> [TASK STATEMENT]:
Through the line that contains "Task: Click the Size row label", return the data below exactly, starting at its first line; leave the rest out.

#### RECORDS

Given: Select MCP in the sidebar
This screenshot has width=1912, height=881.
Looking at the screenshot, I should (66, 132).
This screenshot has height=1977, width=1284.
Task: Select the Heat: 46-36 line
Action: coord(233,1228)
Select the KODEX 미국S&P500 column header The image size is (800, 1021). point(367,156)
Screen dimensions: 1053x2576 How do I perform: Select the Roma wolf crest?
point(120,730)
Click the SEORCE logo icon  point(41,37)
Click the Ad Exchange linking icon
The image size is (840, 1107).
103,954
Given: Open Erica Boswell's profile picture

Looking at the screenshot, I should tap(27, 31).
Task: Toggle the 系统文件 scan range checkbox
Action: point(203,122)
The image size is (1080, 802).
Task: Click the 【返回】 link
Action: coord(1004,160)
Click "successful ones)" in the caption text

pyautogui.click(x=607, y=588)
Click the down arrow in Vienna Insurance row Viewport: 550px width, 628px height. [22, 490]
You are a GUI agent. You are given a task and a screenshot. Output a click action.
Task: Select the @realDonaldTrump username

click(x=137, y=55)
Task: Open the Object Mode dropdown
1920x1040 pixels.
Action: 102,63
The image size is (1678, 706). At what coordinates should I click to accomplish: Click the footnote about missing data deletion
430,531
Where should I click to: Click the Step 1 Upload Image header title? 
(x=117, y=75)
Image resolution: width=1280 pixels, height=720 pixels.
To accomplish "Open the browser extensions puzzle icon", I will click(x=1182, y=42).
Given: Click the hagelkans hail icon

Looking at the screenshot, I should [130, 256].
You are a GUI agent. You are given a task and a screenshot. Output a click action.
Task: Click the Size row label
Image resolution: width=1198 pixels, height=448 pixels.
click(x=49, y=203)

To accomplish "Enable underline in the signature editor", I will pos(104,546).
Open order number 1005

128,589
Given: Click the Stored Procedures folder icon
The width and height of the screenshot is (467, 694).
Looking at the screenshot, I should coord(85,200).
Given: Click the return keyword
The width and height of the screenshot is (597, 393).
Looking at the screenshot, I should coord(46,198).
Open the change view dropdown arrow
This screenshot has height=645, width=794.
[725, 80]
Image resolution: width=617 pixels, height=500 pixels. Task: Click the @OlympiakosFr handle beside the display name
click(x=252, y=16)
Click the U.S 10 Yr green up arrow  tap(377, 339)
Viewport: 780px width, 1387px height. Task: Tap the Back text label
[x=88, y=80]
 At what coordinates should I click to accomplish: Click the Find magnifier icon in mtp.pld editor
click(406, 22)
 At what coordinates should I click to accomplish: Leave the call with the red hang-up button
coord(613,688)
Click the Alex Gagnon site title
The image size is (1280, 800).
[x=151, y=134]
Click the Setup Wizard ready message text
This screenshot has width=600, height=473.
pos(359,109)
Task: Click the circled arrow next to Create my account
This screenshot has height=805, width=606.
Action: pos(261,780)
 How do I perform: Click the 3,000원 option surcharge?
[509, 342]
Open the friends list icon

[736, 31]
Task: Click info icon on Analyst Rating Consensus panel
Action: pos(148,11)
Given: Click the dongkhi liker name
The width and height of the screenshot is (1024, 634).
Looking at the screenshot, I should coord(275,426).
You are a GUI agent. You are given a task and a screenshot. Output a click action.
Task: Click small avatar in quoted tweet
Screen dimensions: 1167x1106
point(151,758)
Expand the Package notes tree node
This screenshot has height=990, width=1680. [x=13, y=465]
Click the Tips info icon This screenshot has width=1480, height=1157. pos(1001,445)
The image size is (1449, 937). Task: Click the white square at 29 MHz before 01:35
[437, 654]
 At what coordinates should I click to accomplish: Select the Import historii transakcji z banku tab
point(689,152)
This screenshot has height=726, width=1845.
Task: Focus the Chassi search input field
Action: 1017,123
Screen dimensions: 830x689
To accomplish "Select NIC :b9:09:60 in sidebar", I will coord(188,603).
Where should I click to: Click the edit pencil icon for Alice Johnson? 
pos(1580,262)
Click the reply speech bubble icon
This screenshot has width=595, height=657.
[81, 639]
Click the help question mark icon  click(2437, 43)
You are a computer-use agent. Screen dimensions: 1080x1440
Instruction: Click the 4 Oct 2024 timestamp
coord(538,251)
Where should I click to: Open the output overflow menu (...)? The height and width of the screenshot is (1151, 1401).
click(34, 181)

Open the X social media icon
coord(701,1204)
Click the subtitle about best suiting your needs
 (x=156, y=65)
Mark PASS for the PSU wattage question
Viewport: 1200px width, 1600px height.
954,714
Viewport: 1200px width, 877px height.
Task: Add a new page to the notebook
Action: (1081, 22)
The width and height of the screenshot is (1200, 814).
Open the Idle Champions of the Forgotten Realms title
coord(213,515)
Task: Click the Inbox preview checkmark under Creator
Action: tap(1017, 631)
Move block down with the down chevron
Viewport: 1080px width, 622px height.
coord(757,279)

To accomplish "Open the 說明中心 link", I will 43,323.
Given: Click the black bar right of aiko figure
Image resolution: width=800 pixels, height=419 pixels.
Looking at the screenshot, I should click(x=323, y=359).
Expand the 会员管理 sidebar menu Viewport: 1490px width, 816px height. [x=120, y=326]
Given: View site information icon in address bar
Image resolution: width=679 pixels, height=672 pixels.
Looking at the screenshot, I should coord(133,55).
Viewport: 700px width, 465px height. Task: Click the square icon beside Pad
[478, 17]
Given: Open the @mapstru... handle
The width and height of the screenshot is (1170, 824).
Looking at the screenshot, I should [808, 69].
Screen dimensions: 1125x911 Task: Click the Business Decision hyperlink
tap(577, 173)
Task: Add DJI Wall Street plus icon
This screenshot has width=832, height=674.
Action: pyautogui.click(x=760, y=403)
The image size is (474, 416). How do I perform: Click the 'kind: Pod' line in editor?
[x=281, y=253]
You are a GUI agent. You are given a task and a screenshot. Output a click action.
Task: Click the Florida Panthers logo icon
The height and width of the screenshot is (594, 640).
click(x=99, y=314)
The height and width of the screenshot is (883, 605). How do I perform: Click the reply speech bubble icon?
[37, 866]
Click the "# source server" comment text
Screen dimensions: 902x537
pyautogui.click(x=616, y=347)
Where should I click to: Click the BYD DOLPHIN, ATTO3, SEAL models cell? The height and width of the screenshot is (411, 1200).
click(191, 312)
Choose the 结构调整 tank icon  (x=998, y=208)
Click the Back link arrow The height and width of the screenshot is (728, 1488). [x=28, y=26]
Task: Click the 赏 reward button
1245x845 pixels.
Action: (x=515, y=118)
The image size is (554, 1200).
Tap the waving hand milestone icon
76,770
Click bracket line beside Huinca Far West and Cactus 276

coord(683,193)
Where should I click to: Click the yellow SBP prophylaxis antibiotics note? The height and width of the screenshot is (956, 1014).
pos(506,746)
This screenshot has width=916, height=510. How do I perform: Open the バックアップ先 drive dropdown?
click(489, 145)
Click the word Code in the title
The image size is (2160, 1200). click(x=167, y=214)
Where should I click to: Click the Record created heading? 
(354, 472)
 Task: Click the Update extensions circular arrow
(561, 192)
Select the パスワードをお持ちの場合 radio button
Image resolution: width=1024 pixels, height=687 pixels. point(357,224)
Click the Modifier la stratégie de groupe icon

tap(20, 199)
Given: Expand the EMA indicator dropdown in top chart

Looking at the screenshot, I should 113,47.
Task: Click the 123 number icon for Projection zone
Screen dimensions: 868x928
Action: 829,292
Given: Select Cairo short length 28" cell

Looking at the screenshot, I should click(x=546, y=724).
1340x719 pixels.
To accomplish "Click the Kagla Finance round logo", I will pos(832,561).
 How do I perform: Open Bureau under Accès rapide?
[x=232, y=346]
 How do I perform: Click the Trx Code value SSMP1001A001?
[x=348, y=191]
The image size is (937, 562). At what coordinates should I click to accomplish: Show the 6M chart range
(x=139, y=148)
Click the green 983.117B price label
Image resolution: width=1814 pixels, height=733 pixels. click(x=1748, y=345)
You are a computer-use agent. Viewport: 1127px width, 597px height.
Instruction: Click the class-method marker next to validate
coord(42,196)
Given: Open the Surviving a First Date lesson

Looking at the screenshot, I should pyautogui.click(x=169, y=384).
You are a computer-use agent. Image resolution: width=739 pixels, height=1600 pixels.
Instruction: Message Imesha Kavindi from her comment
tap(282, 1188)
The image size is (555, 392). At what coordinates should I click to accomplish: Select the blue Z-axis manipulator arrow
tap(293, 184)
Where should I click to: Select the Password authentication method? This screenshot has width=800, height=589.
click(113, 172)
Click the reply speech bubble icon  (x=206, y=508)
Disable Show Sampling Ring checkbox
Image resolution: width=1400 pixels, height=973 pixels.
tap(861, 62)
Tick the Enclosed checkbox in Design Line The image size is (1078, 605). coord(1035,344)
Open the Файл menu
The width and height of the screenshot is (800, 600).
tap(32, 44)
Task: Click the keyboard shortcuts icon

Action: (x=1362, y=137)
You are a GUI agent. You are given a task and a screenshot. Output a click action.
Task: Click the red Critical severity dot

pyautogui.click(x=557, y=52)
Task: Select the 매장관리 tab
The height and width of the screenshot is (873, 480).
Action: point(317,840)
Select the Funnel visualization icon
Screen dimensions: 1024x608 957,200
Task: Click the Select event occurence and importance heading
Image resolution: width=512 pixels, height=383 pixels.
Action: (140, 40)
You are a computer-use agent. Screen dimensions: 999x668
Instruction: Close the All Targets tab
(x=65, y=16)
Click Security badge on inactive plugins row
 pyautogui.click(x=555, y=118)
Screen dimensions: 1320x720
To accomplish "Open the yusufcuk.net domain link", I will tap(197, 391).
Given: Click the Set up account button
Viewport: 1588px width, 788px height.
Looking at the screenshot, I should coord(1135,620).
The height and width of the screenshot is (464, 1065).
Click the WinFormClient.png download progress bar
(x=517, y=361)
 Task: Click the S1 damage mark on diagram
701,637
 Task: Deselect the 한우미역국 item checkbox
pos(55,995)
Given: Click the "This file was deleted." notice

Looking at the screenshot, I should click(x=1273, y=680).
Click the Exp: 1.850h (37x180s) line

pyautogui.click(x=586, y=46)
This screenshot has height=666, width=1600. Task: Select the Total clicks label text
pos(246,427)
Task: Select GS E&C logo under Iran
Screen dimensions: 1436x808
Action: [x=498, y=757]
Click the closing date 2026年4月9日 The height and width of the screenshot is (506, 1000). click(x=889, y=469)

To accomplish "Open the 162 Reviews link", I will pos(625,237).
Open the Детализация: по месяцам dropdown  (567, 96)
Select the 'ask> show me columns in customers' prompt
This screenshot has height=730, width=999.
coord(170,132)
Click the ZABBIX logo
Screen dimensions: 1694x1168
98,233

########

> [ANSWER AREA]:
Given: Select MCP in the sidebar
This screenshot has width=1912, height=881.
Looking at the screenshot, I should (66, 132).
This screenshot has height=1977, width=1284.
Task: Select the Heat: 46-36 line
Action: coord(233,1228)
Select the KODEX 미국S&P500 column header The image size is (800, 1021). point(367,156)
Screen dimensions: 1053x2576 How do I perform: Select the Roma wolf crest?
point(120,730)
Click the SEORCE logo icon  point(41,37)
Click the Ad Exchange linking icon
The image size is (840, 1107).
103,954
Given: Open Erica Boswell's profile picture

Looking at the screenshot, I should tap(27, 31).
Task: Toggle the 系统文件 scan range checkbox
Action: point(203,122)
The image size is (1080, 802).
Task: Click the 【返回】 link
Action: coord(1004,160)
Click "successful ones)" in the caption text

pyautogui.click(x=607, y=588)
Click the down arrow in Vienna Insurance row Viewport: 550px width, 628px height. [22, 490]
You are a GUI agent. You are given a task and a screenshot. Output a click action.
Task: Select the @realDonaldTrump username

click(x=137, y=55)
Task: Open the Object Mode dropdown
1920x1040 pixels.
Action: 102,63
The image size is (1678, 706). At what coordinates should I click to accomplish: Click the footnote about missing data deletion
430,531
Where should I click to: Click the Step 1 Upload Image header title? 
(x=117, y=75)
Image resolution: width=1280 pixels, height=720 pixels.
To accomplish "Open the browser extensions puzzle icon", I will click(x=1182, y=42).
Given: Click the hagelkans hail icon

Looking at the screenshot, I should [130, 256].
You are a GUI agent. You are given a task and a screenshot. Output a click action.
Task: Click the Size row label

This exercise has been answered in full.